Nyxem virus set to bite next week

Nyxem will erase important files from hundreds of thousands of infected PCs on 3 February and may also cause a traffic spike as it propagates itself

Businesses have been warned to brace themselves for a possible traffic spike next week caused by the Nyxem virus.

The Nyxem virus was first reported on 16 January. It is thought to have infected more than half a million PCs, and security vendor Ironport warned on Thursday that these machines are now hard-coded to propagate the virus on 3 February.

Companies will be unlikely to be directly affected if they are running up-to-date antivirus software because the major antivirus vendors have now released patches. But Ironport warned that firms could experience secondary effects as the virus tries to propagate itself by harvesting email addresses on an infected machine.

"The knock-on effects will come as compromised PCs try to communicate with businesses. This will cause additional email and network traffic, and possible slow down email response time," said Jason Steer, technical consultant at Ironport.

Security company F-Secure has reported that Nyxem.E reached the top position in its virus statistics with 21.7 percent of all reported infections. On Saturday the Web counter used by the Nyxem worm itself showed over 510,000 infections and continued to rise, according to F-Secure.

Once active, Nyxem will delete all Word, Excel, PowerPoint, and PDF file types from a compromised PC. The multi-faceted malware will also attempt to propagate itself both through email and as a network worm, which can be particularly damaging on closed networks.

"Nyxem is certainly malicious. It can be delivered via email, but also as a network worm. It probes other PCs on a closed network to compromise them and send itself to the other computers, to infect as many hosts as possible," said Steer.
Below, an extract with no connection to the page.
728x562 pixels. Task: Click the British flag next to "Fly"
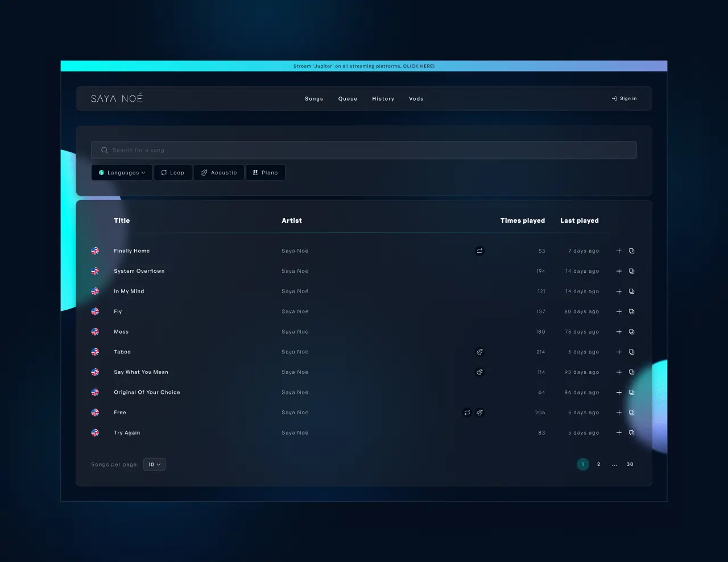click(x=94, y=311)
The malware hides in attachment types not typically blocked by attachment filters, IronPort said.

The Internet community will not know the scale of the February attack until it occurs. "It depends on how many hosts are infected," said Steer. "At the moment it's just sitting there quietly, and we won't know how many home users have been infected until 3 February."
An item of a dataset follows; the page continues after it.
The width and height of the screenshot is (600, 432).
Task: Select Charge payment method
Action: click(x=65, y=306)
Businesses should warn their employees not to open suspicious emails, and to know what these emails may look like. "The subject lines may contain some references to pornography — fairly typical stuff," said Steer.

"Be vigilant. Update your antivirus patches, and make sure your hard-disk has been scanned to detect and remove the virus," he added.

Nyxem has the potential to cause havoc throughout the year, as infected PCs are set to activate on the third day of every month, unless they are cleaned up.